- What you will do: Start with the line that holds "You are a computer-use". Please copy it and each remaining line below exactly, leaving pictures out.

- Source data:
▬▬▬▬▬▬

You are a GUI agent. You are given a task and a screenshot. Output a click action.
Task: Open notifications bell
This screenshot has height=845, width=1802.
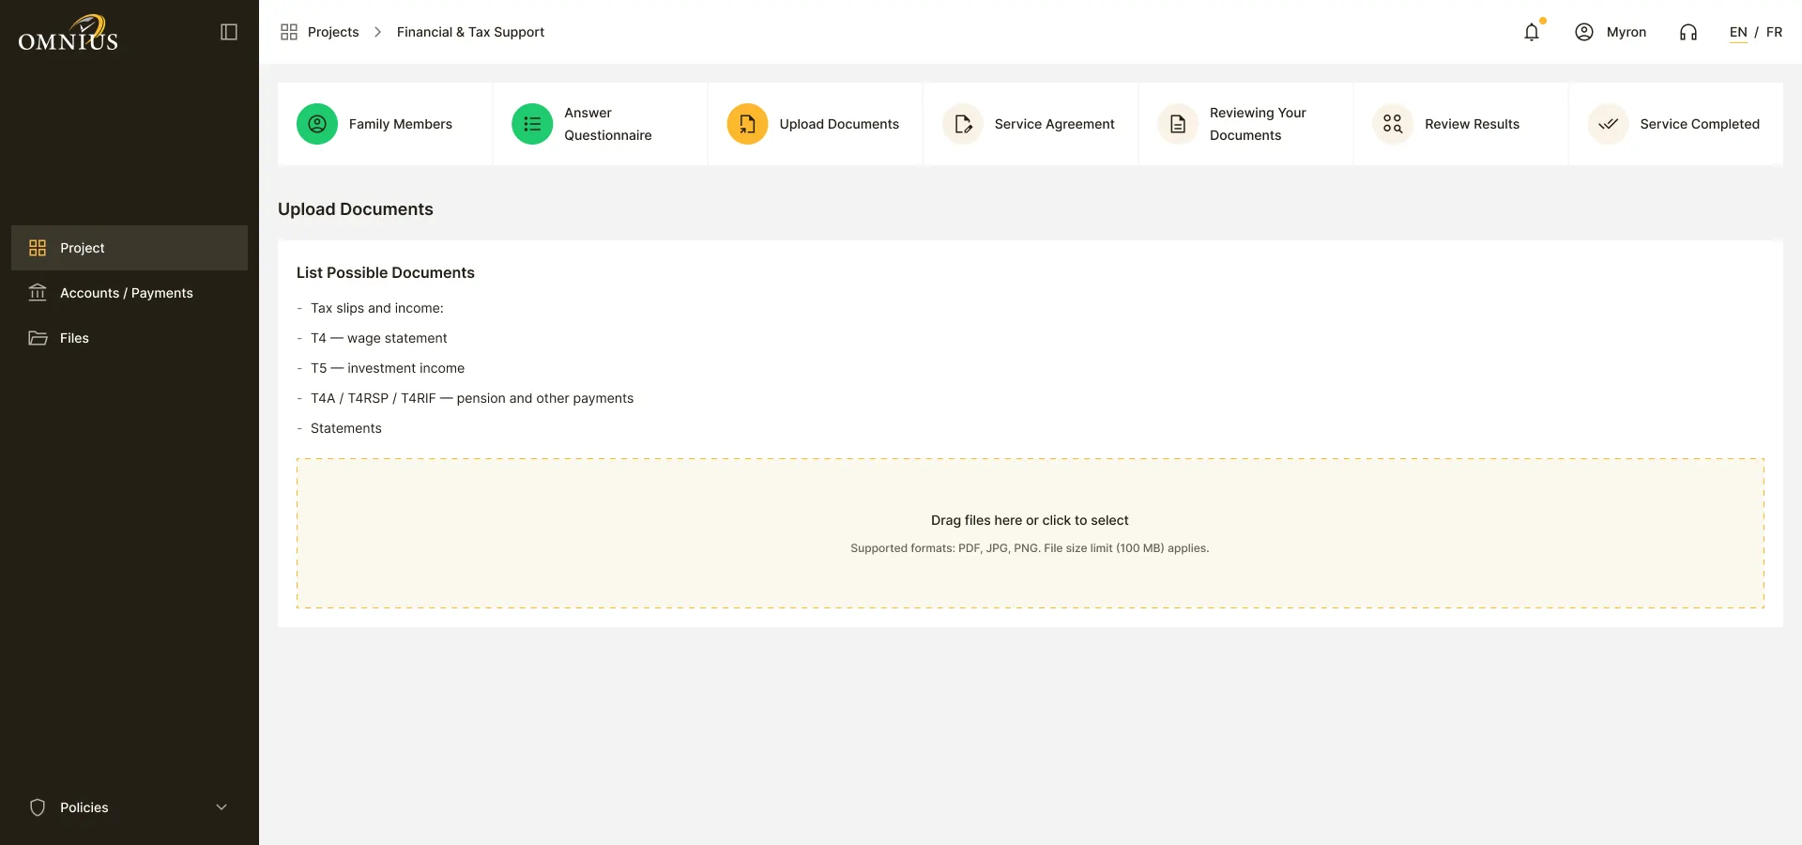click(x=1532, y=32)
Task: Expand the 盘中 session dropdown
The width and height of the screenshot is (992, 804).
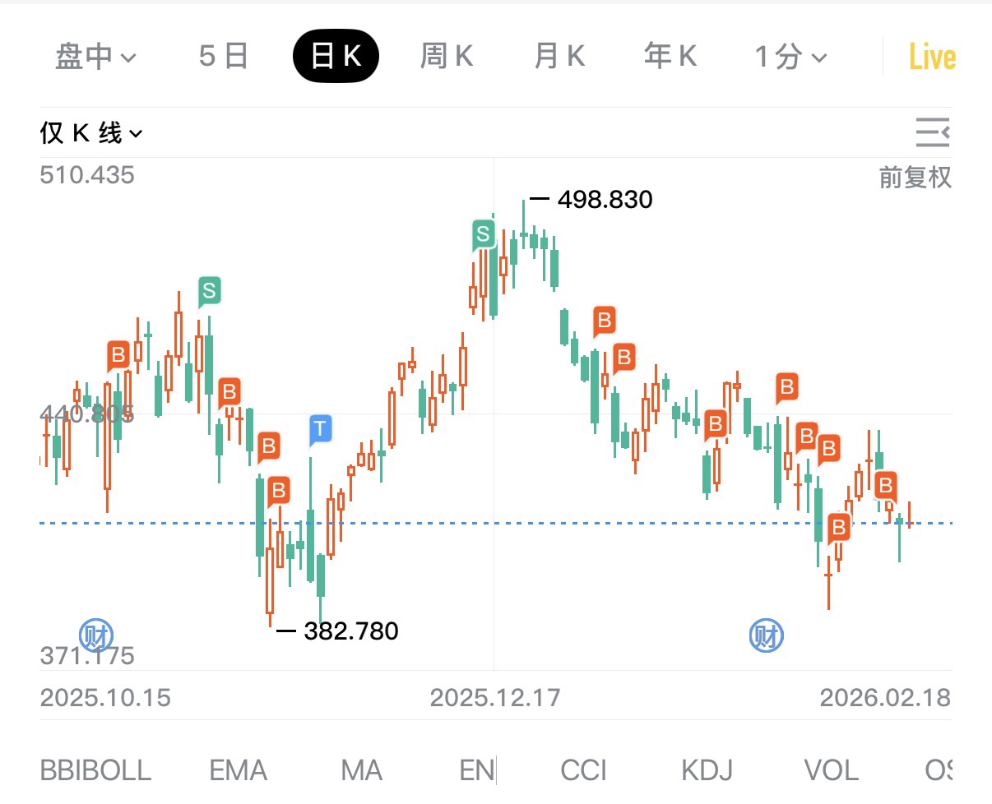Action: [95, 57]
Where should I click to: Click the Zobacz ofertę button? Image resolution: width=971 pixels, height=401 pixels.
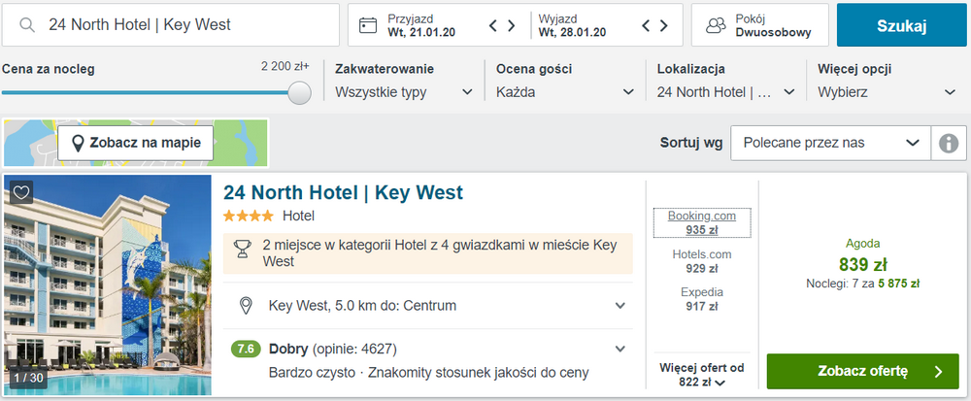pyautogui.click(x=861, y=371)
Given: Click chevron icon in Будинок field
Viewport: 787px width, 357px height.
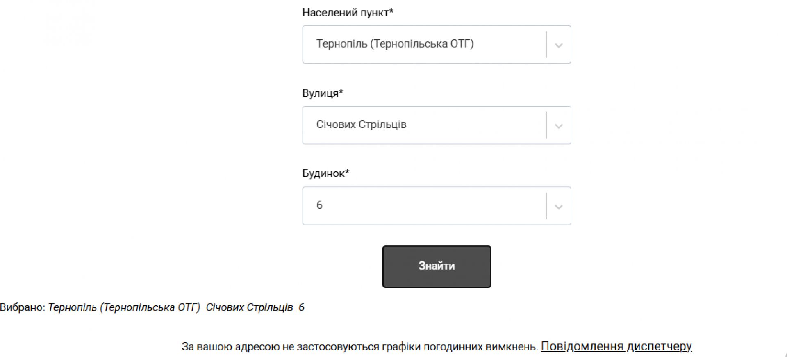Looking at the screenshot, I should [558, 207].
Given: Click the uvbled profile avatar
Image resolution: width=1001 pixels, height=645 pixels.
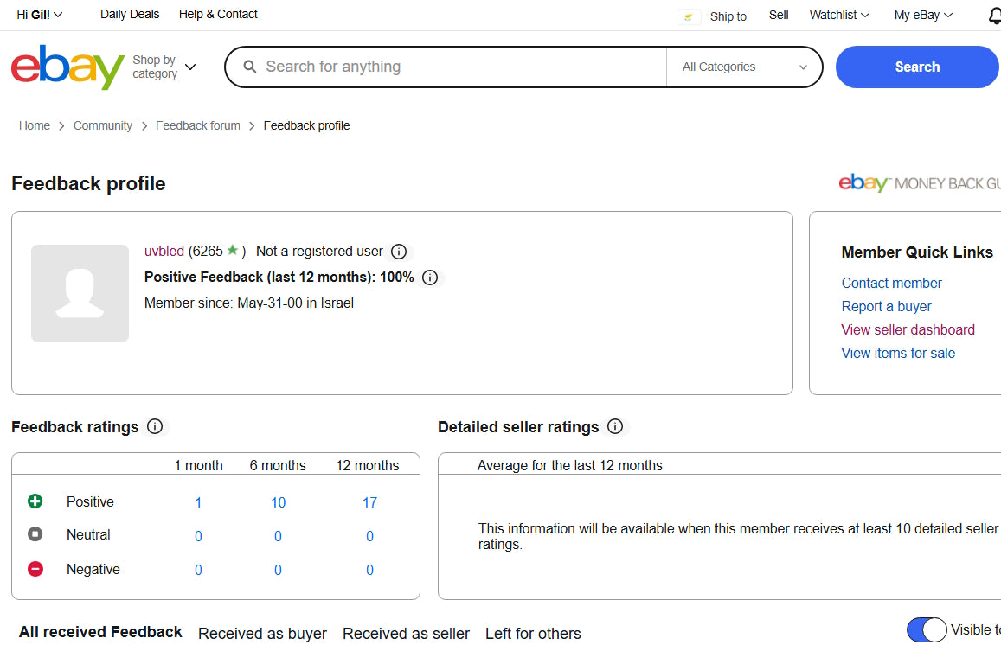Looking at the screenshot, I should 80,293.
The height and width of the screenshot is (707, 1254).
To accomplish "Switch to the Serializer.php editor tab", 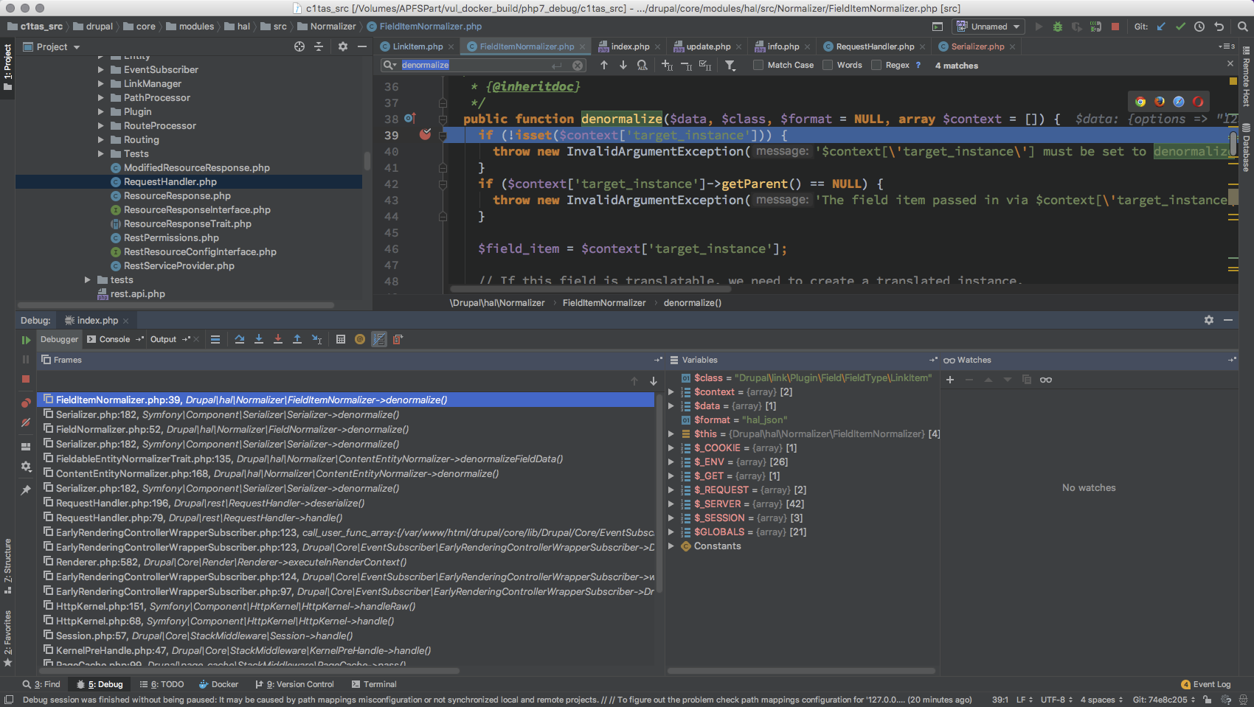I will (977, 46).
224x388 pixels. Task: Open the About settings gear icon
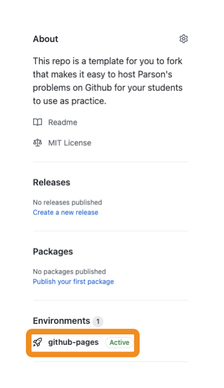point(184,39)
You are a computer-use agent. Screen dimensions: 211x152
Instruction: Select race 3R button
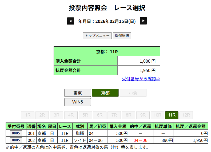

▬▬▬▬▬▬

- Exercise output:
You are a computer-use agent. Screen dimensions: 211x152
Instruction: Select race 3R button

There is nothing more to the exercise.